The infrastructure battle has global implications. While the Federal Reserve and European Central Bank continue researching stablecoin risks, MENA regulators are moving to implementation. The convergence of traditional banks (Emirates NBD, Mashreq) and blockchain infrastructure (BitGo, Bridge) creates a compliance-first model that could export regulatory best practices.

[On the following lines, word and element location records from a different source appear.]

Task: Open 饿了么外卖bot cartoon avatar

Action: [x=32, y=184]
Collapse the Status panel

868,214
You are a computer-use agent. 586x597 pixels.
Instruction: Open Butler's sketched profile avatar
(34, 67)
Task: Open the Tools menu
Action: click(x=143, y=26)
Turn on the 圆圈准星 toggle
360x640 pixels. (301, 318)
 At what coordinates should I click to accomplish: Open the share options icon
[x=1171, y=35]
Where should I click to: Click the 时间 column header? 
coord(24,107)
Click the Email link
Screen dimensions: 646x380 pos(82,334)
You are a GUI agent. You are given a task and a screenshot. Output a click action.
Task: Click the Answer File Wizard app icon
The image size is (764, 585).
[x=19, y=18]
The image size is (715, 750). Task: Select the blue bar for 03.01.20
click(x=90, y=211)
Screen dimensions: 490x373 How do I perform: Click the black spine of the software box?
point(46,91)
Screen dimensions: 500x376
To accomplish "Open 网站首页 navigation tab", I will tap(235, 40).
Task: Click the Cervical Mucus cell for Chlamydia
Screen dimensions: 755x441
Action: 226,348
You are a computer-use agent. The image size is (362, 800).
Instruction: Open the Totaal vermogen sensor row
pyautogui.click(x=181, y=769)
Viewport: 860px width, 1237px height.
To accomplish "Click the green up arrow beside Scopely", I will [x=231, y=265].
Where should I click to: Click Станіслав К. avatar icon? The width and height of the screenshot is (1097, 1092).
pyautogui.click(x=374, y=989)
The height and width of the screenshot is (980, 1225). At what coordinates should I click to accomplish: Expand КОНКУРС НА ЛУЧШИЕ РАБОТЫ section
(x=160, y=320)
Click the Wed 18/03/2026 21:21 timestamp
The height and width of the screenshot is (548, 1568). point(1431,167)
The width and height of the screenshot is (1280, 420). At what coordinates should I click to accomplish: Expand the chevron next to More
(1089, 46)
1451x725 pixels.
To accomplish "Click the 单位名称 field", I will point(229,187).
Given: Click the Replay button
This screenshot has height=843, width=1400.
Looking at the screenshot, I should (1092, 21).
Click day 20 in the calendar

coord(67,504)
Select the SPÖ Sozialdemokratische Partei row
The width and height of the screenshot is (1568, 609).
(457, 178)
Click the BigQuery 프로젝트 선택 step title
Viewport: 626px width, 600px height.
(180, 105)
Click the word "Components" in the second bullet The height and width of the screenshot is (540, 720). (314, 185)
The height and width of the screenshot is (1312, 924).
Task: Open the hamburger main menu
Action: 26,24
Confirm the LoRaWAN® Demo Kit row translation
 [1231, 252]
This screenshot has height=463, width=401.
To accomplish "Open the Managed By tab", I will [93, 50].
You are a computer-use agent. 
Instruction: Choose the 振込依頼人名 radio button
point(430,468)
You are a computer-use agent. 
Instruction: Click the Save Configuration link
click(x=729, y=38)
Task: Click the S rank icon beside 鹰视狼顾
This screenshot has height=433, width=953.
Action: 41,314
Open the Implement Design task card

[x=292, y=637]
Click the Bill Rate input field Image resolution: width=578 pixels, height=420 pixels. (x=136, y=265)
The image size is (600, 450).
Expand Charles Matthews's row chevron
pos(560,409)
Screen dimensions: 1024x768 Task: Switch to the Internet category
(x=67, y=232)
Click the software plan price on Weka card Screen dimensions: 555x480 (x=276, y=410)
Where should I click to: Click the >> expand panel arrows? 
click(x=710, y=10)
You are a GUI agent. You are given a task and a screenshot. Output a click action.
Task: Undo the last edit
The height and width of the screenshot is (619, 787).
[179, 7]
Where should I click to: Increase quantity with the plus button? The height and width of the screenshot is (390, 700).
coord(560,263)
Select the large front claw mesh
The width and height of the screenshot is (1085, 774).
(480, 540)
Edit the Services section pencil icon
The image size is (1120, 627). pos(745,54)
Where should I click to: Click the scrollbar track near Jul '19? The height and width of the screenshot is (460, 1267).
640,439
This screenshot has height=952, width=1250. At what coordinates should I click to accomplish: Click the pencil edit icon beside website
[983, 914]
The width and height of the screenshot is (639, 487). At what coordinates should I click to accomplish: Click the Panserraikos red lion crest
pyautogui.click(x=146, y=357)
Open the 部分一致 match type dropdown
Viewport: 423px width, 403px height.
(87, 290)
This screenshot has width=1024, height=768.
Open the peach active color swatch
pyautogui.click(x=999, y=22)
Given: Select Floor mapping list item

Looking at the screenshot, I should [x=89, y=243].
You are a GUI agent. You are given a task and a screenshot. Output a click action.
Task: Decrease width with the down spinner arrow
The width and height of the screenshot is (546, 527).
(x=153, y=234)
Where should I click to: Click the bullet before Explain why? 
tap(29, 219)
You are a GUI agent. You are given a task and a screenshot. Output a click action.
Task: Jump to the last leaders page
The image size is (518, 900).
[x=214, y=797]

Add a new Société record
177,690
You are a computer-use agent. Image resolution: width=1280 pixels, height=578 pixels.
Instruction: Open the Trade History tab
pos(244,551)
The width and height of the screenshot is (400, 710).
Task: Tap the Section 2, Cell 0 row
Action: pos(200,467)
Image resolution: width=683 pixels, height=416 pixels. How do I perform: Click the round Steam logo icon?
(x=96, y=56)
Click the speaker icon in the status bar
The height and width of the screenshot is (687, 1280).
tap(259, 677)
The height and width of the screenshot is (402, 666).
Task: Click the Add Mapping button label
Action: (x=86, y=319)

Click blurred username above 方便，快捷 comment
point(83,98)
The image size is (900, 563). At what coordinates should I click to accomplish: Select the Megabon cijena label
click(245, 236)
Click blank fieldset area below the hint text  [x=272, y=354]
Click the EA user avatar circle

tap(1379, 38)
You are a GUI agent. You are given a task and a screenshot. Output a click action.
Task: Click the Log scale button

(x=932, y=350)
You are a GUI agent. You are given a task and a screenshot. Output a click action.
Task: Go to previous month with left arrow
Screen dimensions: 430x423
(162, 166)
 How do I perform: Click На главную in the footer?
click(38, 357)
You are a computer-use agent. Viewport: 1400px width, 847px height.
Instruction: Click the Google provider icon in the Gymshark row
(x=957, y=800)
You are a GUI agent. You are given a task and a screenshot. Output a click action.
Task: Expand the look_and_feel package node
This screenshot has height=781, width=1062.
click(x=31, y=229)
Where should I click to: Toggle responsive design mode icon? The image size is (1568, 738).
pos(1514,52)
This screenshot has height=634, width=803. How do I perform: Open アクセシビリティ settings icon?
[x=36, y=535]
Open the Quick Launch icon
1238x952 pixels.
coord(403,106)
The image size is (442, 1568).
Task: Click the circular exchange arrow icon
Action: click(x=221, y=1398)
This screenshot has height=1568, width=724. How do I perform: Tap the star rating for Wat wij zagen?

What to watch next: The launch timeline for the UAE Dirham stablecoin on ADI Chain and any Saudi announcements on government-backed digital currency initiatives. Monitor whether MENA’s regulatory lead translates into payment network adoption across the GCC.
Conclusion
The race to own the stablecoin stack—issuance, custody, card networks—is accelerating. MENA’s regulated-first approach positions regional hubs as infrastructure leaders in programmable finance, potentially ahead of Western markets constrained by regulatory uncertainty.